I have many A4 pads of handwritten notes, which I would like to convert into Microsoft Word documents. To type them all in would take a very long time. I’ve noticed that Google’s ability to read text from photos has vastly improved in recent months. Are you aware of a tool from Google or anyone else that can do a good job of this, please? Michael
The idea of converting written or printed text into digital text is generally called OCR for optical character recognition, and it has similar problems to speech recognition. That is to say, if the input is close to perfect, the output can also be close to perfect.
But in practice, it works best when dealing with restricted inputs and/or limited domains. For example, it’s possible to recognise the English names for numbers and the names of major UK cities, especially if you can get people to write each letter in its own little box. The same software wouldn’t have the domain expertise to cope with a Russian-speaking coroner who liked to include Sanskrit quotations in his handwritten autopsies.
OCR works best with high-quality printed materials and worst of all with handwriting, so you’re not starting from the best position. In my experience, you can only get handwriting recognition to work well enough by doing it in real time. That enables you to train the software to recognise your input, while the software also trains you to write characters in ways that it can understand. I’ve had some success with this approach, starting more than a decade ago with Microsoft OneNote (which can also record your voice in sync) running on Windows XP Tablet Edition, and more recently with a Livescribe Echo digital pen and MyScript software. However, all this has more to do with keyboard replacement strategies than with OCR.
It’s generally agreed that the best OCR programs are Abbyy FineReader (£99) and Nuance’s OmniPage 18 (£79.99) and Ultimate (£169.99), though neither is suitable for cursive handwriting recognition. Both companies offer free trial versions so you can test them before you splash out. There’s also CharacTell’s SoftWriting ($49.95), which the company says is for students taking notes in class and professionals taking notes in meetings. But it also says it is designed “for recognising non-connected handwriting and machine-printed text” (their emphasis) so I wouldn’t bet on it reading your handwritten notes.
Like most if not all the programs in this field, SoftWriting has to be trained to recognise your handwriting. When it is processing a document, it will present you with words it doesn’t recognise, so that you can tell it what they are. If you have 250 words on a page and the program miraculously gets 90% of them right, you will still have to correct 25 words.
If you want to try a few pages as an experiment, then you can download FreeOCR for Windows, though be careful not to install any crapware that may be included. FreeOCR is based on the widely used Tesseract OCR engine, which was originally developed by Hewlett-Packard in England in the 1980s. HP made it open source in 2005, and Google now maintains the source code.
You can also use FreeOCR online by uploading PDF files to free-ocr.com. Google Docs and various other services also use the same Tesseract OCR engine.
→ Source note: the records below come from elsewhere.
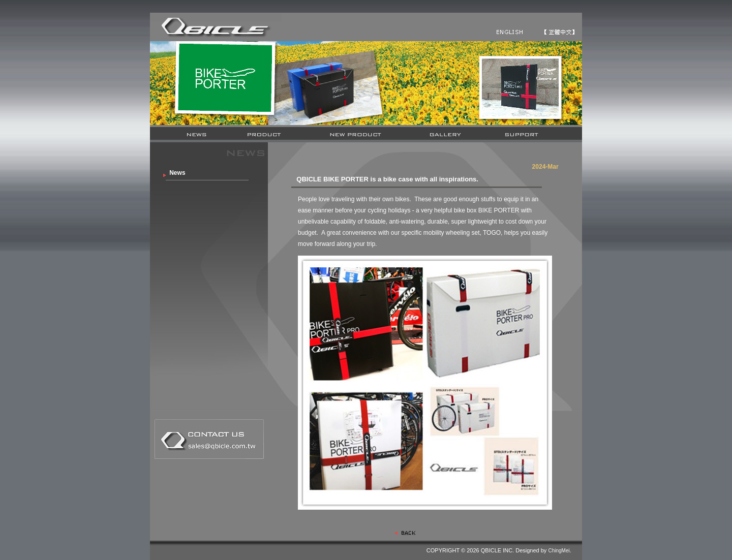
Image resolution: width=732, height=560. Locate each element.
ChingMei (559, 550)
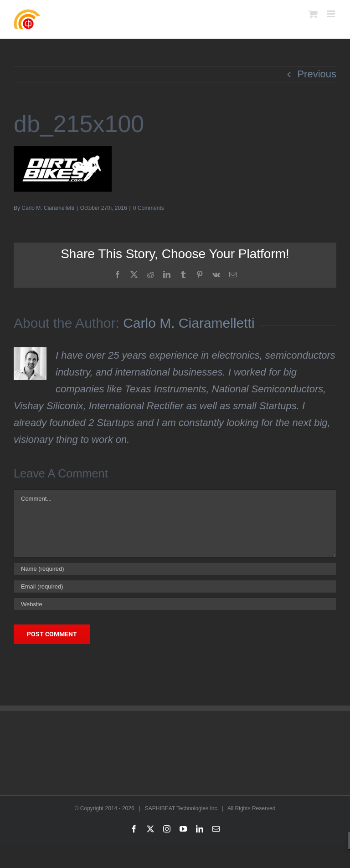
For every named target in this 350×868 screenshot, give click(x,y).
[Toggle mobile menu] (331, 14)
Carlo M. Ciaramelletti (47, 208)
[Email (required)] (175, 586)
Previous (317, 74)
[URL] (175, 604)
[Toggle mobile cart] (313, 14)
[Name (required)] (175, 569)
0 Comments (149, 208)
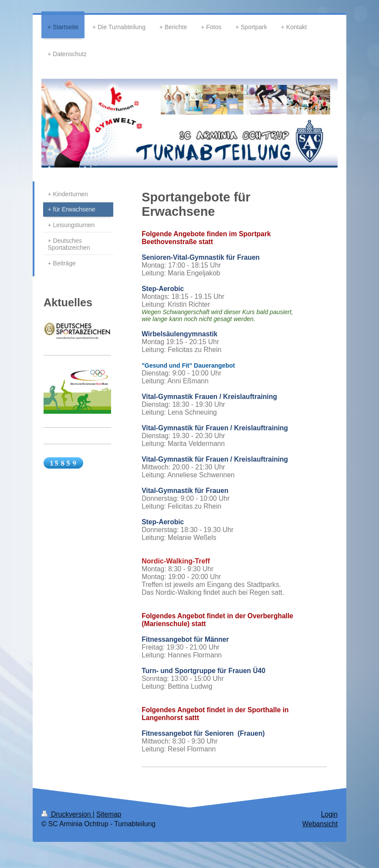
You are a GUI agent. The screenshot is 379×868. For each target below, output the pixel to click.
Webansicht (320, 824)
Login (329, 814)
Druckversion (67, 814)
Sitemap (108, 814)
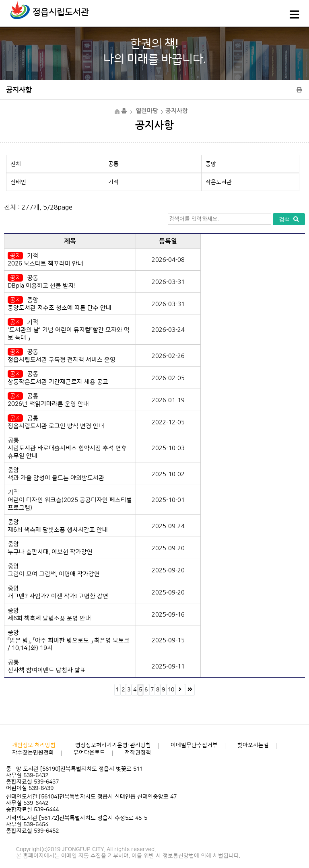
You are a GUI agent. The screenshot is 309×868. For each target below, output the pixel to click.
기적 (113, 182)
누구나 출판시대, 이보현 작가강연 (50, 552)
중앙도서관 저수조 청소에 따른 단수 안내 (60, 308)
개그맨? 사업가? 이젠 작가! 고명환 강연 (58, 596)
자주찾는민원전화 (33, 753)
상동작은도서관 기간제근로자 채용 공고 (58, 382)
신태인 (18, 182)
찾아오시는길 (253, 745)
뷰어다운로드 (89, 753)
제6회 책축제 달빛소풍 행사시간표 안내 (58, 530)
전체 (16, 164)
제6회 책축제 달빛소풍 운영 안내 (49, 618)
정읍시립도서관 (61, 12)
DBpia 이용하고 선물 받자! (41, 286)
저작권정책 (138, 753)
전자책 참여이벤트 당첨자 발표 (47, 670)
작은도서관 (218, 182)
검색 (289, 219)
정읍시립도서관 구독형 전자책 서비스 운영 (62, 360)
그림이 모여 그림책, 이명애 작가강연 (54, 574)
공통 (113, 164)
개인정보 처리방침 (34, 745)
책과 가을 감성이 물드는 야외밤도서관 (56, 478)
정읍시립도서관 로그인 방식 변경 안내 (56, 426)
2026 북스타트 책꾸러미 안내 (45, 263)
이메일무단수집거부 (194, 745)
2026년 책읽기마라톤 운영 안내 (48, 404)
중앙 (211, 164)
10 (171, 690)
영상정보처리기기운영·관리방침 (113, 745)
Wikipedia warns that “Tesseract’s output will be very poor quality if the input images are not preprocessed to suit it: Images (especially screenshots) must be scaled up such that the text x-height is at least 20 pixels, any rotation or skew must be corrected or no text will be recognized, low-frequency changes in brightness must be high-pass filtered, or Tesseract’s binarization stage will destroy much of the page, and dark borders must be manually removed, or they will be misinterpreted as characters.”
PDFs and scanners
Your handwritten notes would be more useful in Microsoft Word format because you could do lots of things with them. For example, you could change the typeface, size and spacing, correct and amend your notes, add illustrations, and so on. But unless you have extremely neat, clear and very consistent handwriting, that probably won’t be possible. Instead, think about converting them to high-quality, scanned PDF files that you can store on a hard drive or in the cloud.
You can feed these PDF files to OCR software and hope that it will recognize enough words to make your notes searchable. If not, you will probably have to tag them manually. Either way, if someone does come up with an OCR program that can read your handwriting – not impossible, though I’ve already waited 30 years for one – you will be ready with sharp PDF files, rather than curling originals where the paper has aged and the ink has faded.
Of course, if you are going to scan your notes then you must already have a scanner, or be prepared to buy one. A cheap Epson or Canon flat-bed scanner should give good results, though it is time-consuming to scan a lot of pages. If you intend to do a lot of scanning, consider a sheet-fed model like the Brother ADS-2100 (from £222). You can also get scanners that include OCR, such as Fujitsu ScanSnap iX500 Duplex (from £352), which scans both sides of the paper at once. (The scanner’s OCR software usually runs on your PC.)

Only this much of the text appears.